# TASK STATEMENT:
Output, word for word, the lines of this listing that fall between the line with "The image size is (737, 1200)." and the line with "Click the Profit hand icon", counting both of those lines, and no others.

# GIVEN INFORMATION:
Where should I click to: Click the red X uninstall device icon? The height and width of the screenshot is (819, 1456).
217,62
* * *
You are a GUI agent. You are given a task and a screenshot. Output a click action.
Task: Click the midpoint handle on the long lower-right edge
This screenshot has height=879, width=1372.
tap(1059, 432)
* * *
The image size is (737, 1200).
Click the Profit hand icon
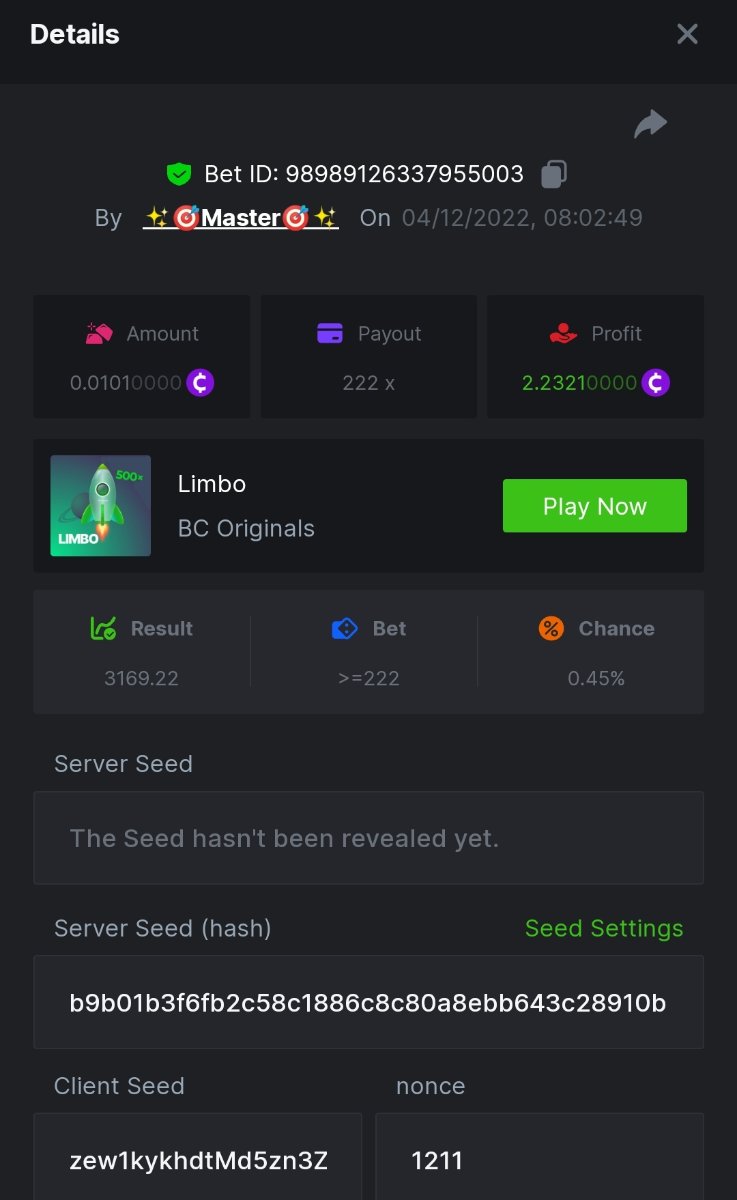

# RESULT:
The image size is (737, 1200).
Click the Profit hand icon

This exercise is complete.